Extract to read =>

This is the property of the Daily Journal Corporation and fully protected by copyright. It is made available only to Daily Journal subscribers for personal or collaborative purposes and may not be distributed, reproduced, modified, stored or transferred without written permission. Please click "Reprint" to order presentation-ready copies to distribute to clients or use in commercial marketing materials or for permission to post on a website. and copyright (showing year of publication) at the bottom.

Environmental & Energy

Mar. 17, 2021

The future of water rights in California: water futures trading?

At the end of last year, the Chicago Mercantile Exchange (the “Merc”) began allowing trading of water futures through a new futures contract on the Nasdaq Veles California Water Index.

Willis Hon

Associate, Nossaman LLP

Phone: 415-398-3600

Email: whon@nossaman.com

Willis is an associate in the firm's Water Practice Group. He represents clients before the California Public Utilities Commission and advises clients on a range of matters, including utility regulation, inverse condemnation, public entity governance, and environmental law.

In December 2020, the Chicago Mercantile Exchange (the "Merc") began allowing trading of water futures through a new futures contract on the Nasdaq Veles California Water Index. This contract tracks the price of water rights leases and sales transactions across the five largest and most actively traded regions in California. This new development allows market participants to hedge against the future price of that commodity in order to manage financial risk.

Its supporters see water futures trading as a market-based solution that provides greater transparency, price discovery, and risk transfer for water users. However, others view it as a dangerous path toward benefitting from correctly predicting possible natural disasters such as drought and wildfires that cause water scarcity and human suffering. As this new market offering takes off, it will be interesting to see how it will interplay with the State's drought management efforts and existing California water law principles.

Brief 1 => Can you rewrite the listing from the line containing "Good Practice Guide" down to the line containing "Prenumerera (208, 1345)", swapping "Spa Rules" for "Spa Regulations" and leaving everything else unchanged?

Dataset rows =>
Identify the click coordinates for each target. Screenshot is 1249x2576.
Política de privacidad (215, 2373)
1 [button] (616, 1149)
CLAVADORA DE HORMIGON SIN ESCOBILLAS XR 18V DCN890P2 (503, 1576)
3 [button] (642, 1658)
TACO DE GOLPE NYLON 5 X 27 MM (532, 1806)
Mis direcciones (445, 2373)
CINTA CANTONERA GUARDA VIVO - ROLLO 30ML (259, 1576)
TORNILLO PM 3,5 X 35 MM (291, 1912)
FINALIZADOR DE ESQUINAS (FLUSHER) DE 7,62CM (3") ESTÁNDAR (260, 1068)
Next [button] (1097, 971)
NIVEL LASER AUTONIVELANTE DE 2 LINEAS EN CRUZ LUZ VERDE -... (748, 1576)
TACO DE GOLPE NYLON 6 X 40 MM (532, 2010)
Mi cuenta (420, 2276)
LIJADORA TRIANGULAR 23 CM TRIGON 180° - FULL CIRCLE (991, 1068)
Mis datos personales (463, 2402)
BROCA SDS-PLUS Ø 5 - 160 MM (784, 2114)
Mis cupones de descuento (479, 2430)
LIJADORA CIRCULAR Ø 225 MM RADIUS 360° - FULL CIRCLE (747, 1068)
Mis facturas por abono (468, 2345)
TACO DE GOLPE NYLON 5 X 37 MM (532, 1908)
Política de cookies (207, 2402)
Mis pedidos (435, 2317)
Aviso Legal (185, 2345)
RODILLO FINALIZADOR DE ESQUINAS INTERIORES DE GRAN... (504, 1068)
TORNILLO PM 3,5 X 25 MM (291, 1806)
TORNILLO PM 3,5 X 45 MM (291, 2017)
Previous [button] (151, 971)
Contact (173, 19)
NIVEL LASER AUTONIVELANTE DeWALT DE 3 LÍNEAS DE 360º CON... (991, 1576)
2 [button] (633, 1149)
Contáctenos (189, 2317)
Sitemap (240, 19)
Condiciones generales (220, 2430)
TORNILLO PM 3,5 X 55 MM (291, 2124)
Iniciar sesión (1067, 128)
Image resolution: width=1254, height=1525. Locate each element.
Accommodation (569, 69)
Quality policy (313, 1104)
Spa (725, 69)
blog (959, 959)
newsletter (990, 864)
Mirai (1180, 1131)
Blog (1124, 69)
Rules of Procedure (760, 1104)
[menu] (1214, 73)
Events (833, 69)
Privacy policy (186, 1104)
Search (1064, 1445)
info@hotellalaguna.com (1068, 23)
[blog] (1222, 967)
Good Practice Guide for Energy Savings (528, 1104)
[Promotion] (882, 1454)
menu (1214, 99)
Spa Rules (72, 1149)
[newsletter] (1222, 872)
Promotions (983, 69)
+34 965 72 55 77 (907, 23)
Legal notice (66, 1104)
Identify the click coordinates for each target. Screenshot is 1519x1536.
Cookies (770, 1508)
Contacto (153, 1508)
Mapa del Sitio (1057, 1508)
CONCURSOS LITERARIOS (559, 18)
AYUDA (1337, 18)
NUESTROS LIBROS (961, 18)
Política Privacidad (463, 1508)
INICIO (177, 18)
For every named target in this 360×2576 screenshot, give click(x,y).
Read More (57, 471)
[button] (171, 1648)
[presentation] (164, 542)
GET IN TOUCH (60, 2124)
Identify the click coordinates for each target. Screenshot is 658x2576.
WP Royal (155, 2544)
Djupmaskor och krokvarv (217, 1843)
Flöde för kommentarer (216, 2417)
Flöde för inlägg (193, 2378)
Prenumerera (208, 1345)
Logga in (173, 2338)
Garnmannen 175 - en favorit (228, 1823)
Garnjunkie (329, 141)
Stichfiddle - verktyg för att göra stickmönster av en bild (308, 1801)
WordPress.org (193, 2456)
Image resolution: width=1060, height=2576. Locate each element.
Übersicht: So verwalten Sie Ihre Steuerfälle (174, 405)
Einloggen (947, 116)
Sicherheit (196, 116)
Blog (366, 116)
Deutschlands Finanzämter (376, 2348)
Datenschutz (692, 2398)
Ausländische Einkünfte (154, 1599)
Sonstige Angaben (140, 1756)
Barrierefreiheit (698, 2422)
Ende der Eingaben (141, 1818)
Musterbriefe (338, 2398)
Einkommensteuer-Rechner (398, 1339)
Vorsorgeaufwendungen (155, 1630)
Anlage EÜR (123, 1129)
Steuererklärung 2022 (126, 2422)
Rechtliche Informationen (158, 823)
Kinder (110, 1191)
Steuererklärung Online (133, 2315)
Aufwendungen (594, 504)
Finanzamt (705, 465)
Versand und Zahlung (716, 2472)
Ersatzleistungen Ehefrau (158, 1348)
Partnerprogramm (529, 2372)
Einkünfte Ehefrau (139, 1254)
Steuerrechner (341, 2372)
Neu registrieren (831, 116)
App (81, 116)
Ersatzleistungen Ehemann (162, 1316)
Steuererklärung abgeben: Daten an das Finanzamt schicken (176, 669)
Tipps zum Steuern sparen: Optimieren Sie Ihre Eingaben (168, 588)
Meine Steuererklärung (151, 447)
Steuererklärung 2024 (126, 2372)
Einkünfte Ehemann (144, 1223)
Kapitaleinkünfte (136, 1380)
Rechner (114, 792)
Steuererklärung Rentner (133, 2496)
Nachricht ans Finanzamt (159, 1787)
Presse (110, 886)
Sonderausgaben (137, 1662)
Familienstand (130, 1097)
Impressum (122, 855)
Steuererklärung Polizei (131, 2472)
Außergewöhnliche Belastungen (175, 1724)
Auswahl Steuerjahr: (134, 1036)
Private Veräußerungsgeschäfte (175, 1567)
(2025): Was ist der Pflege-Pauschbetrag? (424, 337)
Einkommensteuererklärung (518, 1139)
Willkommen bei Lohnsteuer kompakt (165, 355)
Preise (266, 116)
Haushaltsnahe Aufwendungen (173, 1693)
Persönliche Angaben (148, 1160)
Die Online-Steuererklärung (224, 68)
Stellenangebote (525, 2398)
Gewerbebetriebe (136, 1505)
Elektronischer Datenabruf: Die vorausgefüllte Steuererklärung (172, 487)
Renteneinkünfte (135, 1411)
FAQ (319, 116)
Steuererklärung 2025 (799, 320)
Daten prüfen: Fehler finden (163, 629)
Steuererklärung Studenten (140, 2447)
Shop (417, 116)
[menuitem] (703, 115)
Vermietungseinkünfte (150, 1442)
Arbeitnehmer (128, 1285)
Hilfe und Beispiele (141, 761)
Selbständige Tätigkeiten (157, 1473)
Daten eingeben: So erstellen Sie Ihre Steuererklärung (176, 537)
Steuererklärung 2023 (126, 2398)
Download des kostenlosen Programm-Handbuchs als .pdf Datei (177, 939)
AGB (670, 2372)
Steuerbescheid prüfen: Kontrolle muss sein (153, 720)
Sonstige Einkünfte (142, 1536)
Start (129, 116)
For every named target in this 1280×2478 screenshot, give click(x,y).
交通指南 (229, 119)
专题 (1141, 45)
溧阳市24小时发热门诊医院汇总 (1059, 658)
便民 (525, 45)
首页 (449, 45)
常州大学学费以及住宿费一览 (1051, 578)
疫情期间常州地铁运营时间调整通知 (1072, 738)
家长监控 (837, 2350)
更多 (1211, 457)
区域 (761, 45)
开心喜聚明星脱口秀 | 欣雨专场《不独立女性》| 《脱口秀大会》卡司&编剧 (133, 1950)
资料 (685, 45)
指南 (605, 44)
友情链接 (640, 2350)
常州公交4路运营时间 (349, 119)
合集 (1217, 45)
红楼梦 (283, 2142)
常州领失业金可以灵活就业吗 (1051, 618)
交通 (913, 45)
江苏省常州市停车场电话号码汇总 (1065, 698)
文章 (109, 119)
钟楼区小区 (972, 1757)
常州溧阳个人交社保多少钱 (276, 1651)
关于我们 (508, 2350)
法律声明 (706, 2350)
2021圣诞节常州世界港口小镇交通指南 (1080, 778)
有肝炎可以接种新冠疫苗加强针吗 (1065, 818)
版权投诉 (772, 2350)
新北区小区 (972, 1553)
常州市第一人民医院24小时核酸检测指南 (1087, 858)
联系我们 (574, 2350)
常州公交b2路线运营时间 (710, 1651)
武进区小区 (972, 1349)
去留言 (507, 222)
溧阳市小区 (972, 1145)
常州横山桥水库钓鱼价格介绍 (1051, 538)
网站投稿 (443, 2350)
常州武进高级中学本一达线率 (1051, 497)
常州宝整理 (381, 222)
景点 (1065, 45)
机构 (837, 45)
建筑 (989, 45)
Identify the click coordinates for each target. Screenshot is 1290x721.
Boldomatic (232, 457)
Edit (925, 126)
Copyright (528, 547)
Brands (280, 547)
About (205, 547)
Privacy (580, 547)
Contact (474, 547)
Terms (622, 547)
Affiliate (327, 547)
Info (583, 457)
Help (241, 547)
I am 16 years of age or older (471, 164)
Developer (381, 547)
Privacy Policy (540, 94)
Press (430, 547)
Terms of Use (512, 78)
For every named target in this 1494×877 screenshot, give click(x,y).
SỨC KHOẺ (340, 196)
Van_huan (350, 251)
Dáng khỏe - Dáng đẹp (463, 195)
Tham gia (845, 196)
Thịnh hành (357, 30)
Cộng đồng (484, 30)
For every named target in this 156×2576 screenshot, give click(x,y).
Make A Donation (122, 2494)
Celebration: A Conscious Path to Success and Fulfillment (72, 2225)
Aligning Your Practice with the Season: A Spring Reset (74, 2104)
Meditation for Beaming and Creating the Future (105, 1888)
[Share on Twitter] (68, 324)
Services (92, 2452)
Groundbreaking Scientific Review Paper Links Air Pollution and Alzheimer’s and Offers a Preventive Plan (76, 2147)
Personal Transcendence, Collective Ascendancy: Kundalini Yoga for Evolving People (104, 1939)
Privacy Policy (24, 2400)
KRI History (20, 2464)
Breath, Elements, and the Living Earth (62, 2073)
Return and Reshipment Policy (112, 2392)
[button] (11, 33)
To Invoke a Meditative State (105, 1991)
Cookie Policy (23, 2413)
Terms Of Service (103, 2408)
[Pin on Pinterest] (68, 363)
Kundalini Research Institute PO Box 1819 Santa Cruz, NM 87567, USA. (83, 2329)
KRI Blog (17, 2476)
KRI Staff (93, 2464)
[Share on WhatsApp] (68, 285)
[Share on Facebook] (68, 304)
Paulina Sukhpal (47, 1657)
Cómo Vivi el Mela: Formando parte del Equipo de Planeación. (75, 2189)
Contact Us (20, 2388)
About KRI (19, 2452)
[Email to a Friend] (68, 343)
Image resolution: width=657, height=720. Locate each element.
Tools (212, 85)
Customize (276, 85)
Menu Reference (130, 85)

Brief 2 => In the article on water futures trading, which California regions does the new futures contract track?

Task result 1 =>
Good Practice Guide for Energy Savings (528, 1104)
[Promotion] (882, 1454)
menu (1214, 99)
Spa Regulations (72, 1149)
[newsletter] (1222, 872)
Promotions (983, 69)
+34 965 72 55 77 (907, 23)
Legal notice (66, 1104)
Identify the click coordinates for each target. Screenshot is 1519x1536.
Cookies (770, 1508)
Contacto (153, 1508)
Mapa del Sitio (1057, 1508)
CONCURSOS LITERARIOS (559, 18)
AYUDA (1337, 18)
NUESTROS LIBROS (961, 18)
Política Privacidad (463, 1508)
INICIO (177, 18)
For every named target in this 360×2576 screenshot, give click(x,y).
Read More (57, 471)
[button] (171, 1648)
[presentation] (164, 542)
GET IN TOUCH (60, 2124)
Identify the click coordinates for each target. Screenshot is 658x2576.
WP Royal (155, 2544)
Djupmaskor och krokvarv (217, 1843)
Flöde för kommentarer (216, 2417)
Flöde för inlägg (193, 2378)
Prenumerera (208, 1345)

Task result 2 => The five largest and most actively traded regions in California.